EXERCISE DESCRIPTION: As soon as the line containing "MLB (566, 1253)" appears in the material below, start returning lines exactly, and end with the line containing "media sosial (604, 430)".
[[ THE DATA open ]]
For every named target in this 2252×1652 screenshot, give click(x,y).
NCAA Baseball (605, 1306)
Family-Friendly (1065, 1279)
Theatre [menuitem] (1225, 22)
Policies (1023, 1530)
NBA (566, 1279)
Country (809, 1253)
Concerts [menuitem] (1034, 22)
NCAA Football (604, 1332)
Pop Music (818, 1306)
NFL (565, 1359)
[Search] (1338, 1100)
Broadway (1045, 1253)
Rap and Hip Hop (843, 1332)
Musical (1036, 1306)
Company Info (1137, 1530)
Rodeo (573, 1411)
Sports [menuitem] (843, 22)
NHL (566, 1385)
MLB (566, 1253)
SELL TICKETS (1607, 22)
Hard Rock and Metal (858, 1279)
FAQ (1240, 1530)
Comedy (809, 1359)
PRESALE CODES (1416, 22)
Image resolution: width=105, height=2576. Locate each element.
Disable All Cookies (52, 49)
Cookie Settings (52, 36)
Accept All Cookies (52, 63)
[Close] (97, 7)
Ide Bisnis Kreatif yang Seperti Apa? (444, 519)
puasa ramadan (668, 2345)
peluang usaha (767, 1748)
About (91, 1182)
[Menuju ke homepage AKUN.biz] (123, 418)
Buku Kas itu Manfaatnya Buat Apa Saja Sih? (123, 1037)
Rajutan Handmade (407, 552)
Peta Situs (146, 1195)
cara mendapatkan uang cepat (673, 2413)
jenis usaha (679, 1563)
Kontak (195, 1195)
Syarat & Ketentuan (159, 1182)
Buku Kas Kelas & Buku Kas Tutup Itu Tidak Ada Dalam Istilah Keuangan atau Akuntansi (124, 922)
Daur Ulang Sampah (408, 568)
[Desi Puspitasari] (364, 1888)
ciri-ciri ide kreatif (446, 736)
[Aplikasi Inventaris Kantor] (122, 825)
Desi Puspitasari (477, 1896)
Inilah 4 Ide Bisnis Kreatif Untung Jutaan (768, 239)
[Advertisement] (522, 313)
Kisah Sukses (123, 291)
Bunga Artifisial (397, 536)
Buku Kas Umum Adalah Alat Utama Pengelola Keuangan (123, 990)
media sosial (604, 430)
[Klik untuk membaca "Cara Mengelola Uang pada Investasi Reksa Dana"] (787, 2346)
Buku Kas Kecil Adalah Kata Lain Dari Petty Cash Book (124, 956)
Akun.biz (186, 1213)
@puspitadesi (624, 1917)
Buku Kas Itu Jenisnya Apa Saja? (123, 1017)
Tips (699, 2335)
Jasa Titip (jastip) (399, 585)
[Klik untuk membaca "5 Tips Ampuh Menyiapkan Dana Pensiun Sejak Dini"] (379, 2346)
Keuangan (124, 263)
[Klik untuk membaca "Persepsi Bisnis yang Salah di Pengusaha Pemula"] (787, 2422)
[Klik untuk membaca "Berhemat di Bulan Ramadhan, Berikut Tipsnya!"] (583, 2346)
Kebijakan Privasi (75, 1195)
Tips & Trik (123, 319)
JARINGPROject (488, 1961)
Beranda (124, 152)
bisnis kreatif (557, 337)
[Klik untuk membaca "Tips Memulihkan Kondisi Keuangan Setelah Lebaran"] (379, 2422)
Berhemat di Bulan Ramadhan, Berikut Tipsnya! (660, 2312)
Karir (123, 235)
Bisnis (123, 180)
[[ THE DATA closed ]]
YOUR RESPONSE:
MLB (566, 1253)
SELL TICKETS (1607, 22)
Hard Rock and Metal (858, 1279)
FAQ (1240, 1530)
Comedy (809, 1359)
PRESALE CODES (1416, 22)
Image resolution: width=105, height=2576. Locate each element.
Disable All Cookies (52, 49)
Cookie Settings (52, 36)
Accept All Cookies (52, 63)
[Close] (97, 7)
Ide Bisnis Kreatif yang Seperti Apa? (444, 519)
puasa ramadan (668, 2345)
peluang usaha (767, 1748)
About (91, 1182)
[Menuju ke homepage AKUN.biz] (123, 418)
Buku Kas itu Manfaatnya Buat Apa Saja Sih? (123, 1037)
Rajutan Handmade (407, 552)
Peta Situs (146, 1195)
cara mendapatkan uang cepat (673, 2413)
jenis usaha (679, 1563)
Kontak (195, 1195)
Syarat & Ketentuan (159, 1182)
Buku Kas Kelas & Buku Kas Tutup Itu Tidak Ada Dalam Istilah Keuangan atau Akuntansi (124, 922)
Daur Ulang Sampah (408, 568)
[Desi Puspitasari] (364, 1888)
ciri-ciri ide kreatif (446, 736)
[Aplikasi Inventaris Kantor] (122, 825)
Desi Puspitasari (477, 1896)
Inilah 4 Ide Bisnis Kreatif Untung Jutaan (768, 239)
[Advertisement] (522, 313)
Kisah Sukses (123, 291)
Bunga Artifisial (397, 536)
Buku Kas Umum Adalah Alat Utama Pengelola Keuangan (123, 990)
media sosial (604, 430)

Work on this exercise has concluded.